By David Loshin | Data Informed – June 7, 2013 | An Introduction to Big Data Application Development & MapReduce. Editor’s note: This article is part of a series examining issues related to evaluating and implementing big data analytics in business.
One of the key objectives of using a multi-processing node environment is to speed application execution by breaking up large “chunks” of work into much smaller ones that can be farmed out to a pool of available processing nodes. As long as there are no dependencies forcing any one specific task to wait to begin until another specific one ends, these smaller tasks can be executed at the same time – this is the essence of what is called “task parallelism.”
As an example, consider a telecommunications company that would like to market bundled mobile telecommunication services to a particular segment of households in which high school age children are transitioning to college and might be targeted for additional services at their future college locations. Part of the analysis involves looking for certain kinds of patterns among collections of call detail records among household members for households that fit the target model of the marketing campaign. The next step would be to look for other households who are transitioning into the target model and determine their suitability for the program. This is a good example of a big data analysis application that needs to scan millions, if not billions of call detail records to look for and then match against different sets of patterns. The collections of call detail records can be “batched” into smaller sets and analyzed in parallel for intermediate results, which can later be aggregated to provide the desired insight.

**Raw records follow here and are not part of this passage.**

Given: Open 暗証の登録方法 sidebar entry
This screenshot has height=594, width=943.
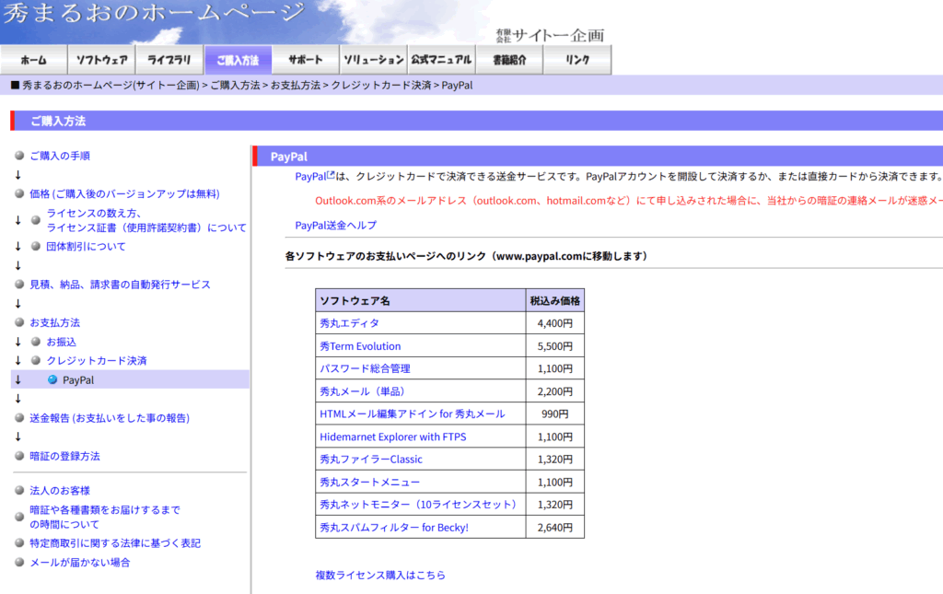Looking at the screenshot, I should coord(64,456).
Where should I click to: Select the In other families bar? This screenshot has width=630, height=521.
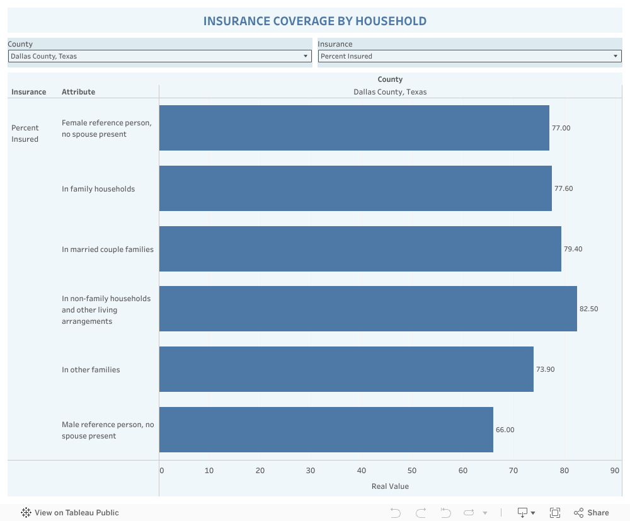click(346, 369)
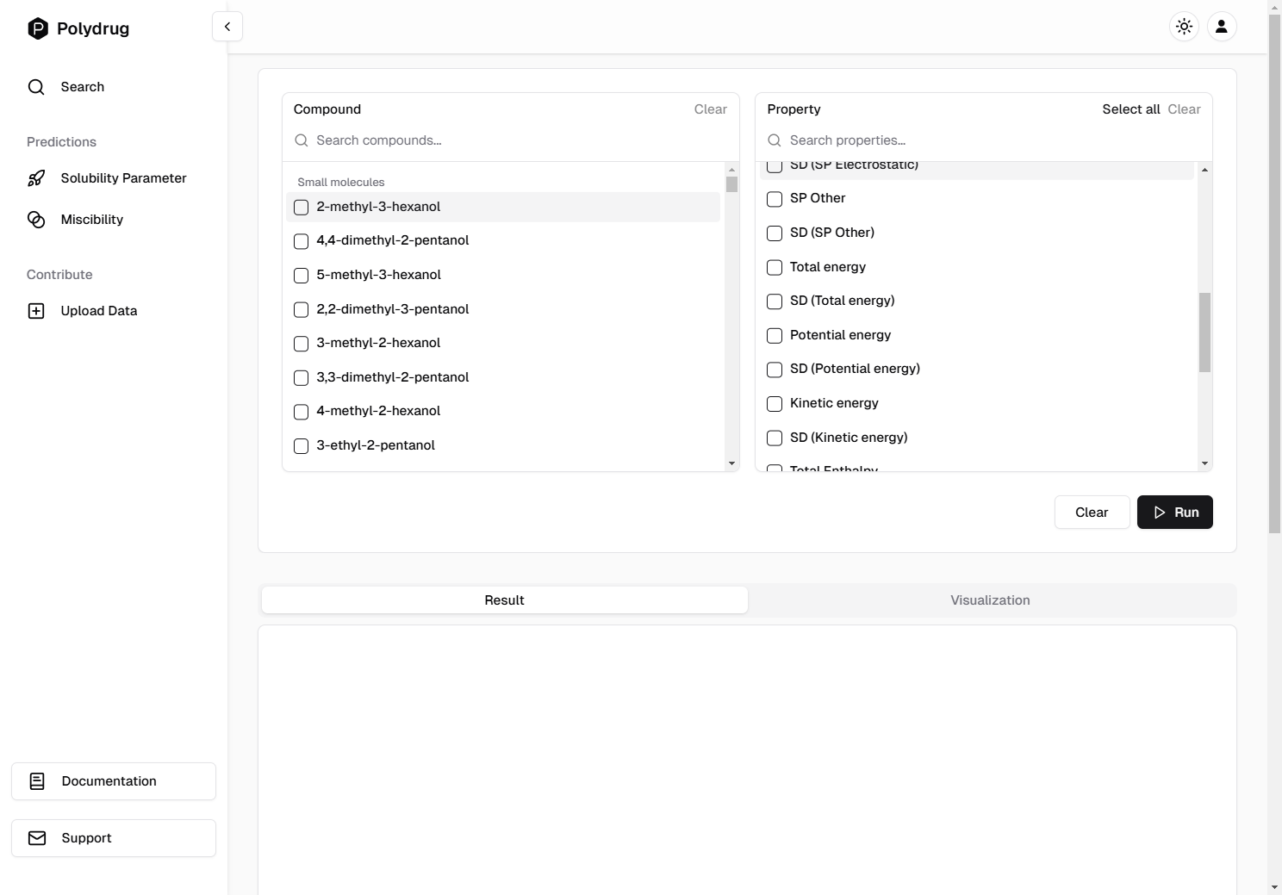The height and width of the screenshot is (895, 1282).
Task: Tick the 3-ethyl-2-pentanol checkbox
Action: [302, 446]
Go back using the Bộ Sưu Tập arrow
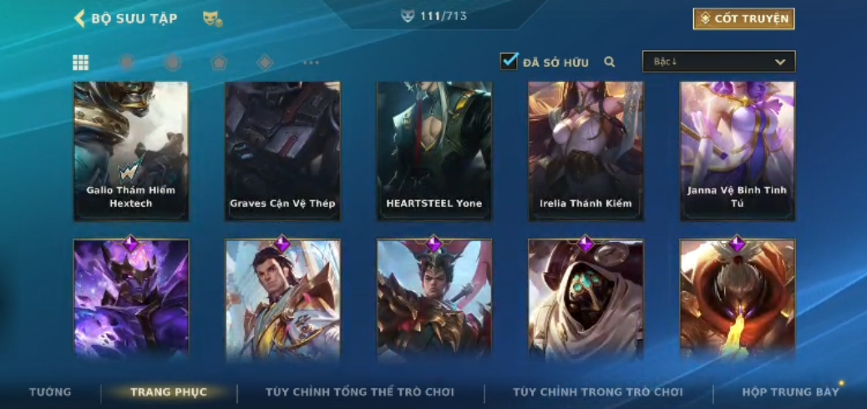This screenshot has height=409, width=867. (x=79, y=18)
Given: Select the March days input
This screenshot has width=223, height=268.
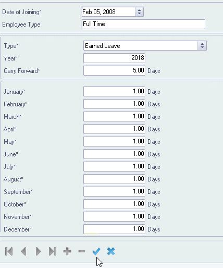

And this leads into one misconception of the big data phenomenon: the heightened expectations of easily-achievable scalable high performance resulting from automated task parallelism. One would expect that this example application would run significantly faster over larger volumes of records when it can be deployed in a big data environment, and that is the concept that has inspired such a great interest in the power of big data analytics. And yet, it is not so simple to achieve these performance speed-ups. In general, one cannot assume that any arbitrarily chosen business application can be migrated to a big data platform, recompiled, and magically scale up in both execution speed and support for massive data volumes. Having determined that the business challenge is suited to a big data solution, the programmers have to envision a method by which the problem can be solved, and they have to design and develop the algorithms for making it happen.